Já o art. 104 prevê que as devoluções ocorrerão no momento da cobrança da operação quando se tratar de fornecimento de energia elétrica, definindo, no parágrafo primeiro, que as devoluções serão concedidas diretamente na cobrança da operação, o que está em linha com o objetivo de simplificação que norteia o novo modelo tributário. Isso é reforçado pelo art. 19, que define a arrecadação de cada ente federado a partir da redução do valor do cashback, sinalizando que, de fato, tais valores não serão considerados na receita pública.

Mas é preciso assegurar ao consumidor de baixa renda o recebimento de seu benefício sem burocracia, diretamente na conta de luz, no momento da cobrança. Caso contrário, corremos o risco de afastar ainda mais essa parcela da sociedade da desejada justiça social, fiscal e energética.

Outro ponto que merece atenção é relativo às alíquotas de IBS e CBS, que serão fixadas por lei específica de cada ente federativo, sendo a alíquota do IBS a soma das alíquotas do estado e do município de destino, em respeito ao federalismo que foi fortalecido no novo modelo.

O mais importante é que a alíquota fixada por cada ente federativo será a mesma para todas as operações com bens e serviços. Segundo informações preliminares, essa alíquota será de 26,5%.
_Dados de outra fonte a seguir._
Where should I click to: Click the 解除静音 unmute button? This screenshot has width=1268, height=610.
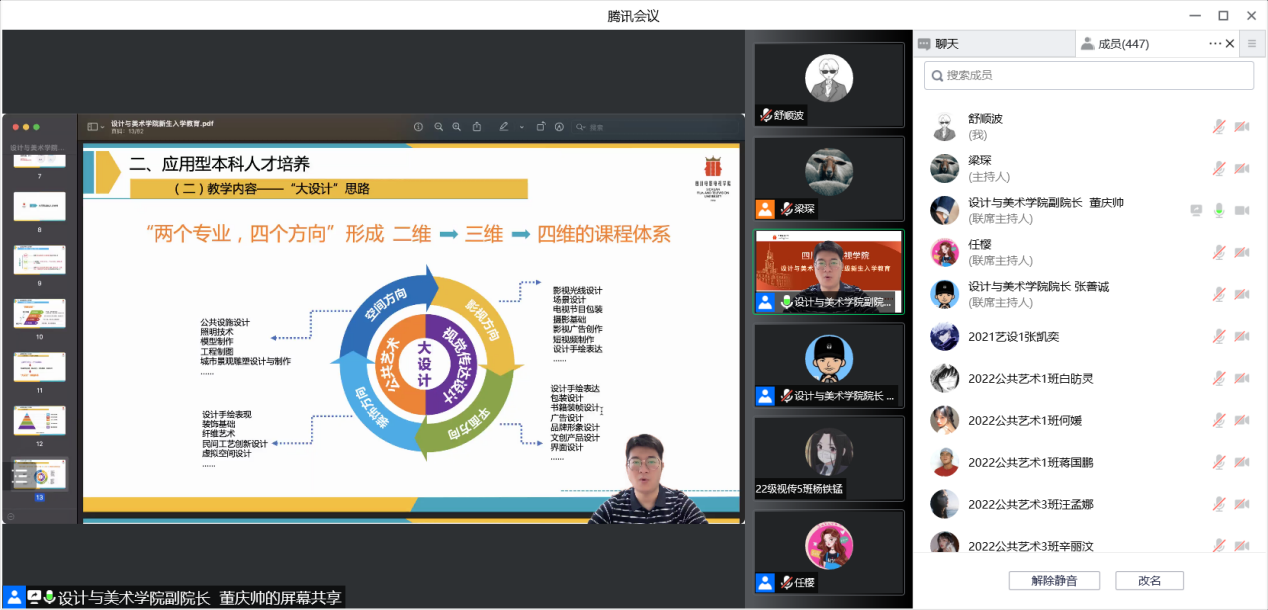point(1054,581)
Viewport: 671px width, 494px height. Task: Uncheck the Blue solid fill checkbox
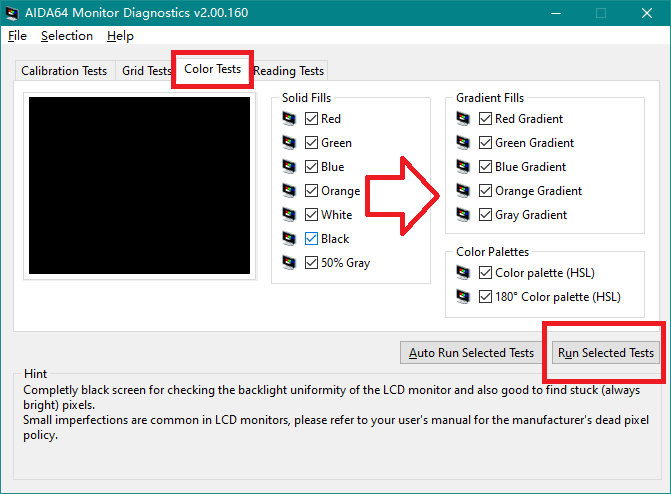pyautogui.click(x=311, y=167)
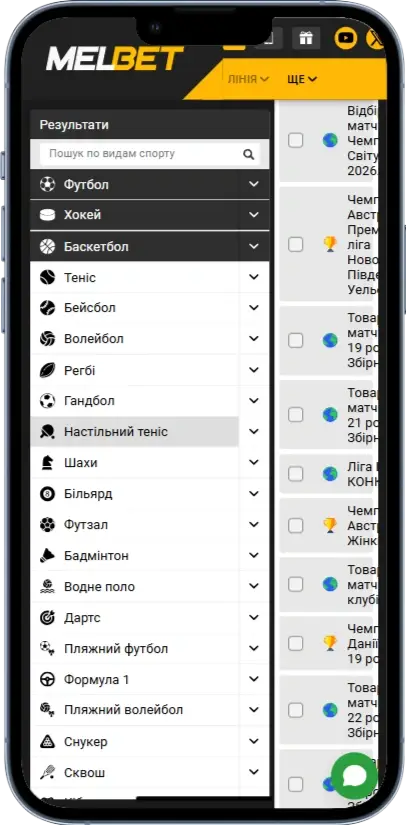Tick the first checkbox in the championship list
The image size is (406, 825).
pos(296,140)
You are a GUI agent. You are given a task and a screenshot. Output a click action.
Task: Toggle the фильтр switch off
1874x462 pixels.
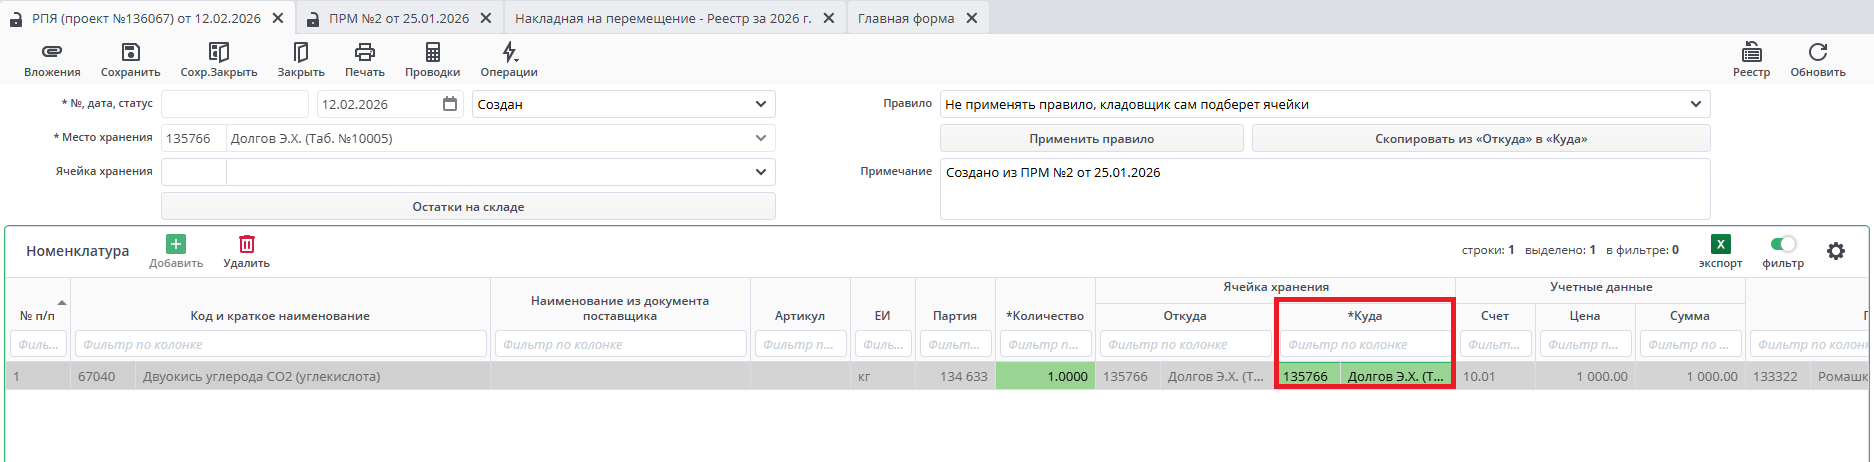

O Ministério da Fazenda e o Comitê Gestor terão um papel fundamental para garantir a simplificação no processo de definição das alíquotas para o serviço de energia elétrica, permitindo uma aplicação segura e simplificada por parte das concessionárias em benefício da transparência, arrecadação e eficácia tributária.

Ainda que o novo modelo tributário provoque um rebalanceamento da tributação, é inegável que a arrecadação sobre energia elétrica representa uma parcela considerável das receitas tributárias dos entes federativos.

Outro ponto relevante diz respeito aos componentes financeiros e encargos que não se relacionam com a atividade do serviço mas estão incluídos na tarifa de energia. Os encargos setoriais, por exemplo, fazem parte de uma política que determina que a Conta de Desenvolvimento Energético (CDE), que possui uma série de custos e incentivos que não guardam qualquer relação com o fornecimento de energia, seja arcada pelo consumidor. As distribuidoras funcionam, neste particular, como agentes operadores da política tarifária. E, assim sendo, a inclusão desses custos não correspondem à materialidade de IBS e CBS, que se restringe ao “fornecimento do serviço”.

Algo semelhante ocorre com a cobrança de IBS e CBS sobre a contribuição de iluminação pública. A prestação desse serviço é de competência do município, não tendo relação com a atividade desempenhada pela concessionária de distribuição.

Não menos importante é o debate sobre o estorno de crédito relativo à energia furtada, que ocorre com distribuidoras que sofrem com os chamados “gatos de energia”. A rigor, a base tributária do IBS e CBS deve incidir sobre o fornecimento de energia elétrica, sem que se integre a esta base outras cobranças que acabam por pesar na conta que chega ao consumidor.

É indispensável que as leis complementares em debate tragam regras claras de eficiência e uniformizem conceitos, definindo uma base de cálculo adequada e justa à operação de energia elétrica, sem penalizar o consumidor, que muitas vezes já paga na conta de luz por políticas e encargos que deveriam ser assumidos e custeados pelo Tesouro Nacional.

Muitos elementos em debate ainda serão objeto de leis complementares e inspiram atenção ao setor elétrico. Por exemplo, precisamos avançar em pontos relacionados a biocombustíveis, hidrogênio de baixo carbono, derivados de petróleo, novas tecnologias e aspectos da transição energética.

A transição energética e a reforma tributária devem estar conectadas para servir ao desenvolvimento do país, e principalmente, para que o Brasil reduza as suas duras e visíveis desigualdades, em favor da justiça social e energética. É urgente melhorar a condição econômica e a vida das pessoas. Essa deve ser a nossa missão.

O debate da reforma tributária é uma chance ímpar de aproveitar a confluência de interesses para dar um salto rumo ao futuro do Brasil. Não podemos perder esta oportunidade.